Provided data Block Start

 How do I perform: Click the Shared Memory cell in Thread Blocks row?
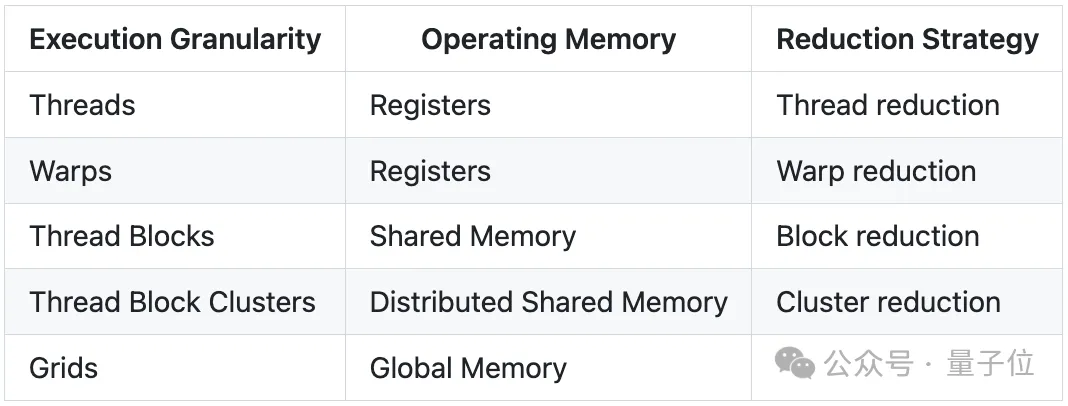473,237
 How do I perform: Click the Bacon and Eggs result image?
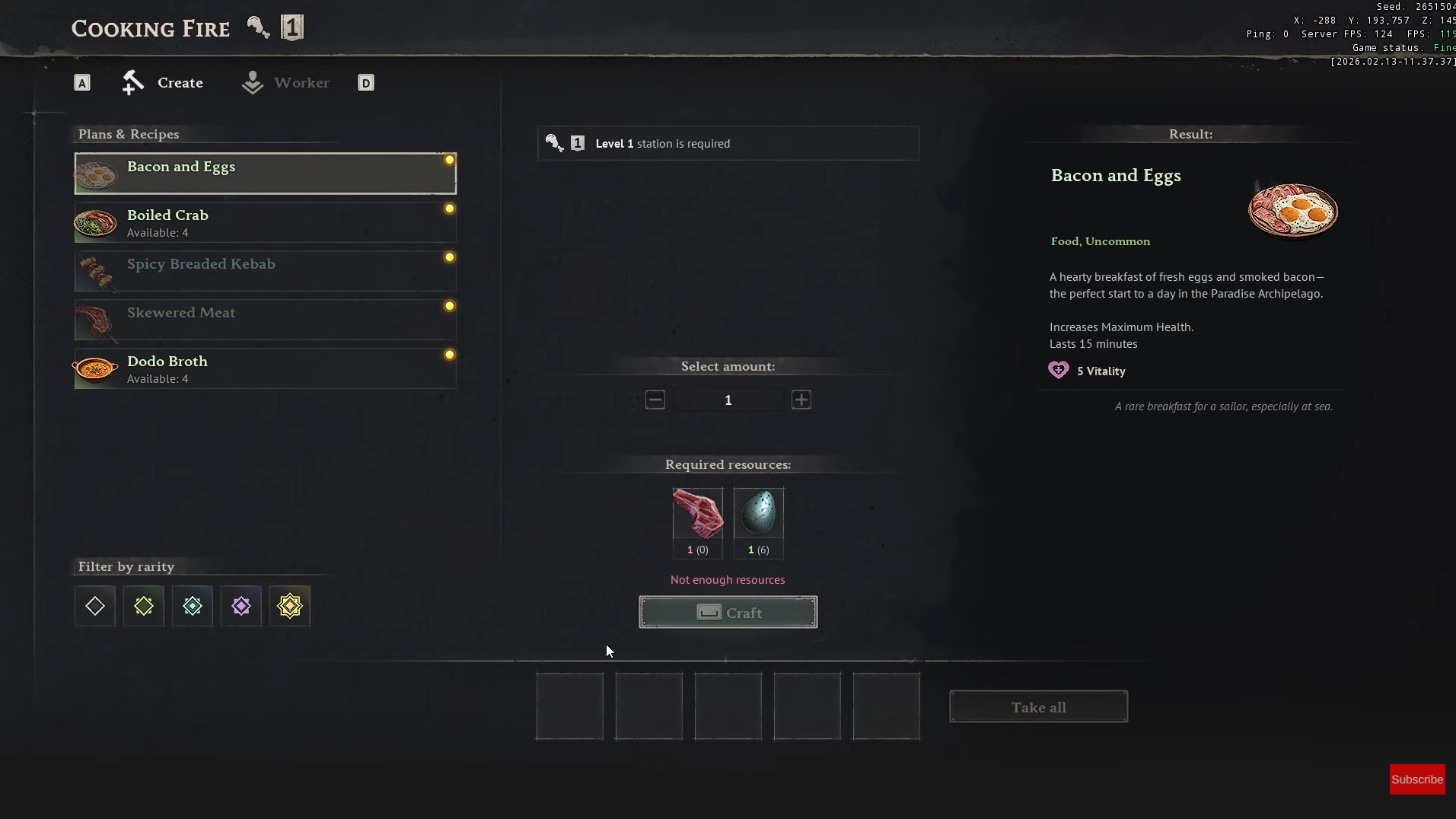[x=1293, y=211]
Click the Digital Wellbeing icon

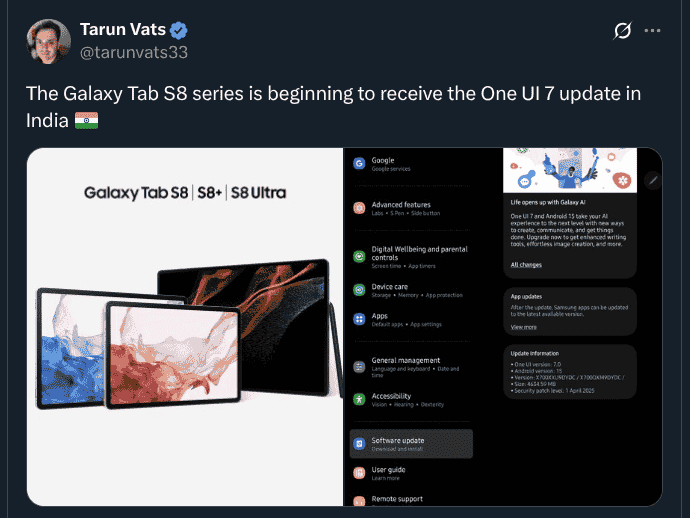pyautogui.click(x=359, y=257)
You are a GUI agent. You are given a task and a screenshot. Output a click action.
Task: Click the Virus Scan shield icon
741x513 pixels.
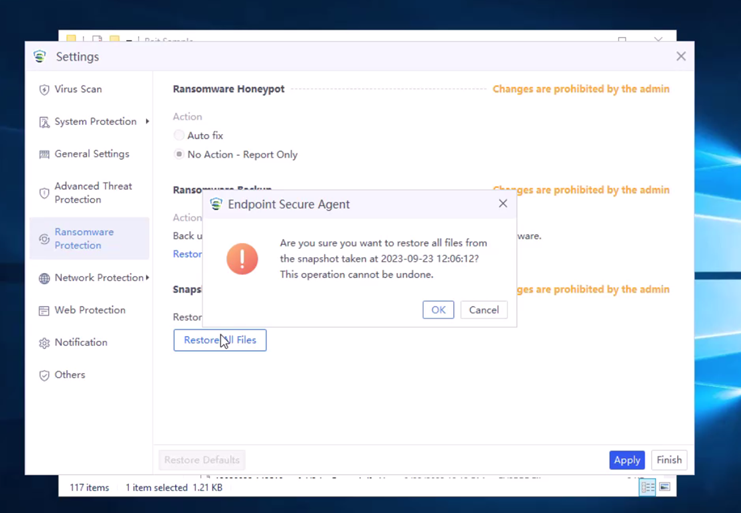coord(44,90)
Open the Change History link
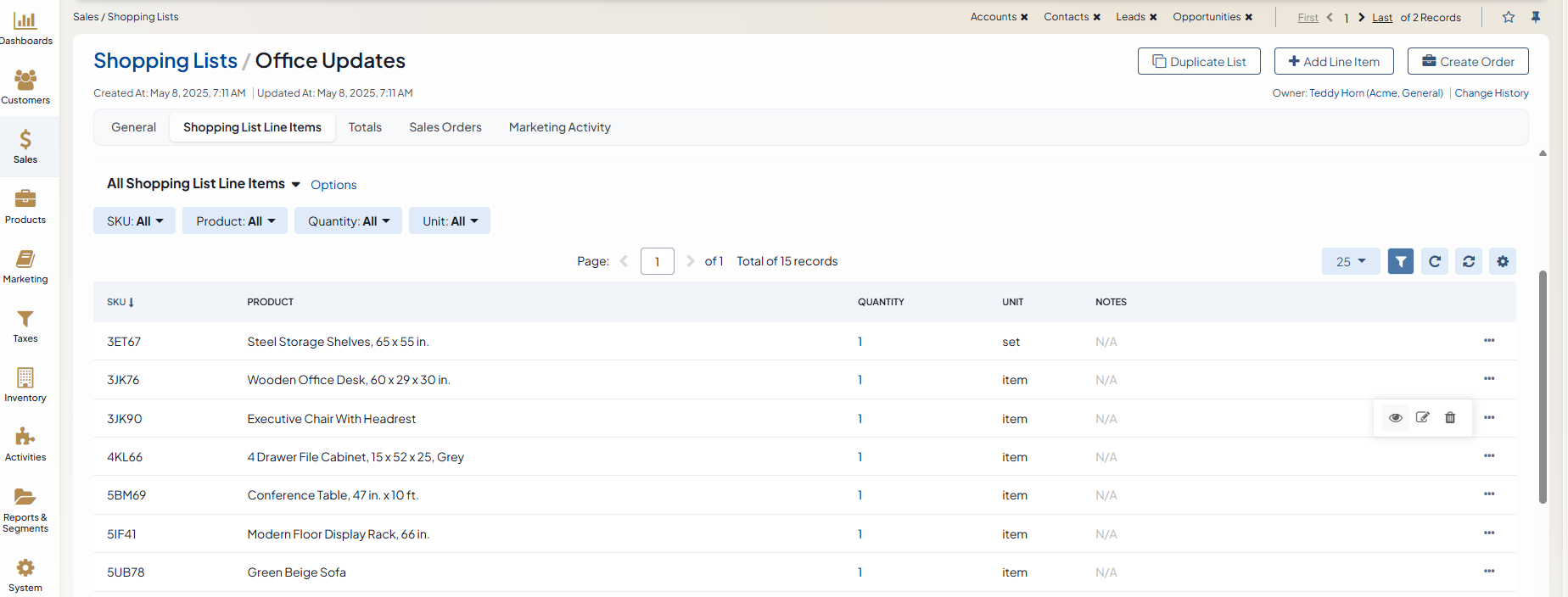 1491,93
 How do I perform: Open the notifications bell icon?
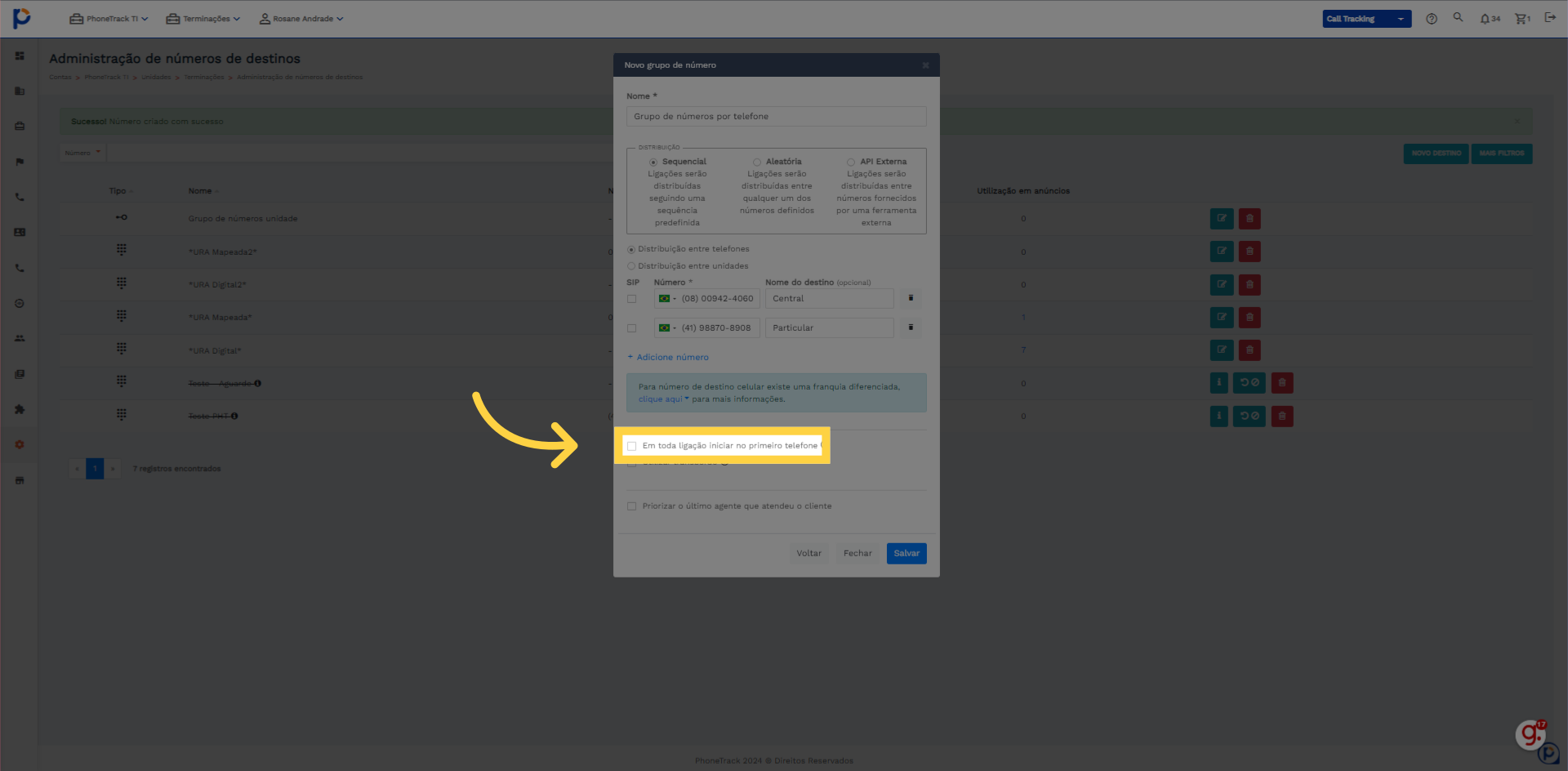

Provided data Block End

▶ **What to work on**:
The reply must match the records exactly, apart from the pictures, which are left out.

▶ **Written response**:
 How do I perform: Click the Shared Memory cell in Thread Blocks row?
473,237
 How do I perform: Click the Bacon and Eggs result image?
[x=1293, y=211]
Click the Digital Wellbeing icon

pyautogui.click(x=359, y=257)
You are a GUI agent. You are given a task and a screenshot. Output a click action.
Task: Click the Virus Scan shield icon
741x513 pixels.
coord(44,90)
Open the Change History link
 1491,93
 How do I perform: Open the notifications bell icon?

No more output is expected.